Carmenta's Leaves No Mortadella Behind in its Vodka Sauce

By Kendyl Kearly | Jaclyn Warren


Kendyl Kearly
Jaclyn Warren

No New York dining experience is arguably as comforting as ordering pasta from the neighborhood spot on a snow day. With parmesan spidering over the top, a simple vodka sauce and pasta have great profit margins during the December sequester blues. But not all vodka sauces are created equal. Carmenta’s rigatoni vodka, a staple since the eatery opened, contains a game-changing ingredient: America’s finest mortadella. Chicago’s Tempesta maintains that their product is the best in the country due to its family-farm-raised, vegetarian-fed, heritage Berkshire and Duroc pigs.
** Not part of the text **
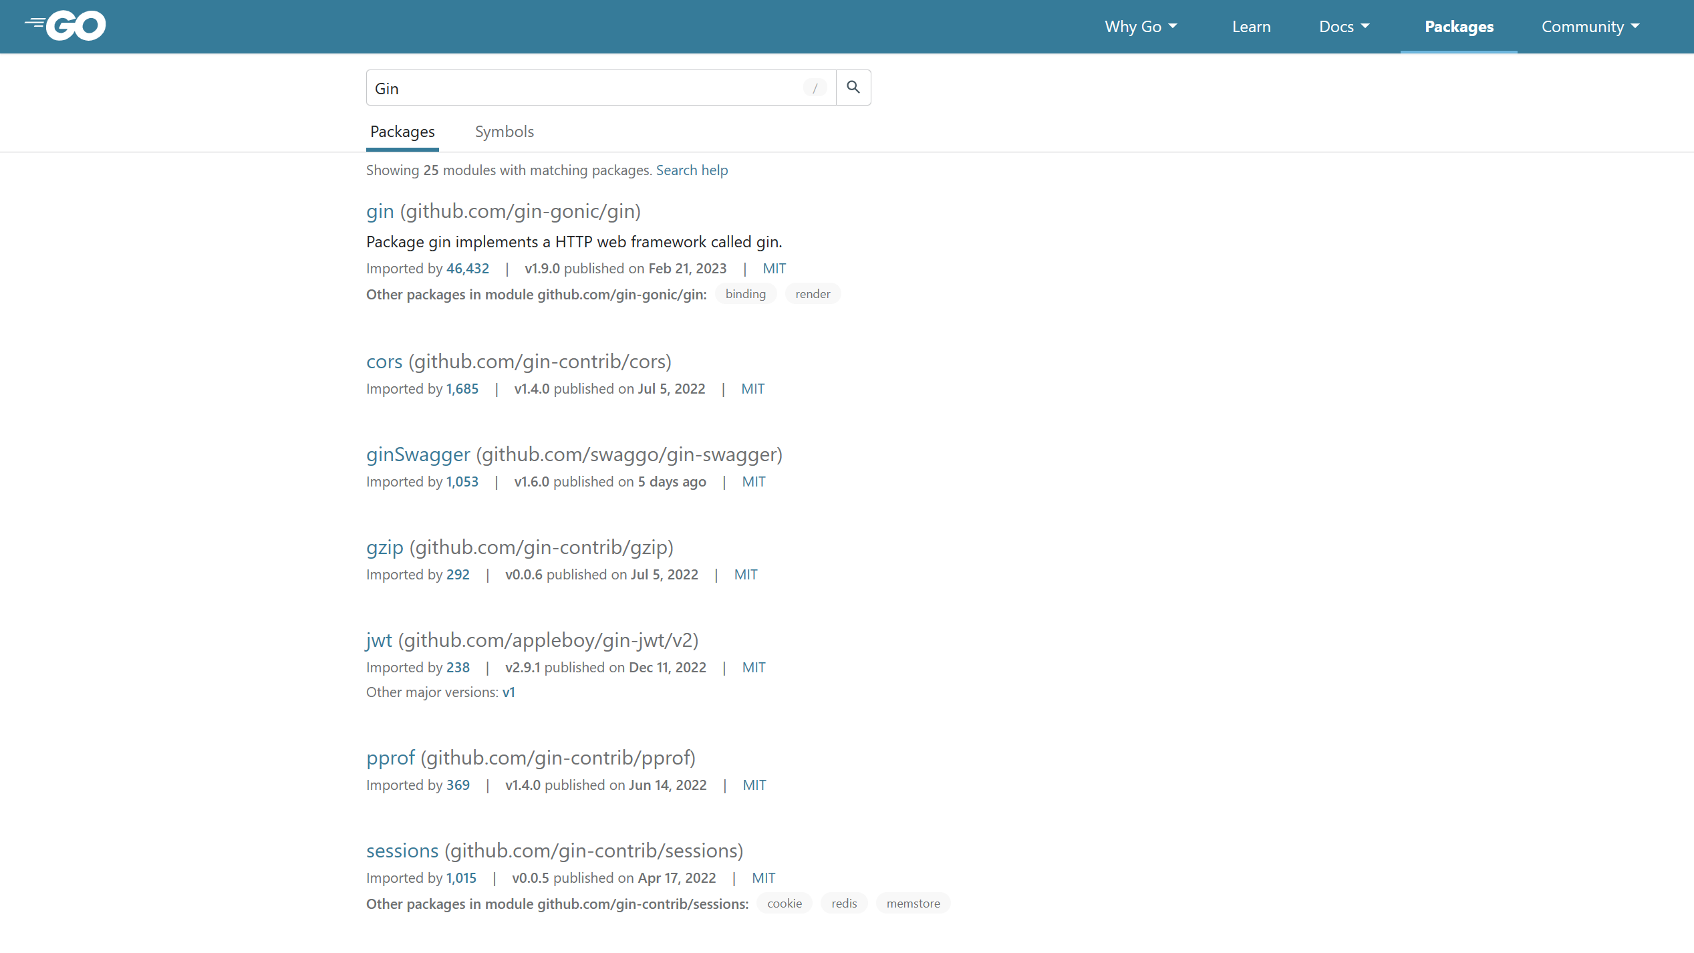This screenshot has width=1694, height=953.
Task: Select Packages in the top navigation
Action: (1459, 27)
Chefs Paul Cacici and Domenick Gianfrancesco bring in this creamy, peppery mortadella (retailing at $75 for a piece that’s at least four pounds) for their sandwiches and save the ends for vodka sauce. A Berkshire version of the classic from Emilia-Romagna, the mortadella scraps get grinded up with a base guanciale (also from Tempesta). The chefs sweat the meats with a teeny bit of olive oil and onion, add tomato paste, Calabrian chile, white wine, vodka, tomato, garlic confit, and cream. The result is deep and unctuous with Calabrian chiles kicking up all of the melty, meaty goodness.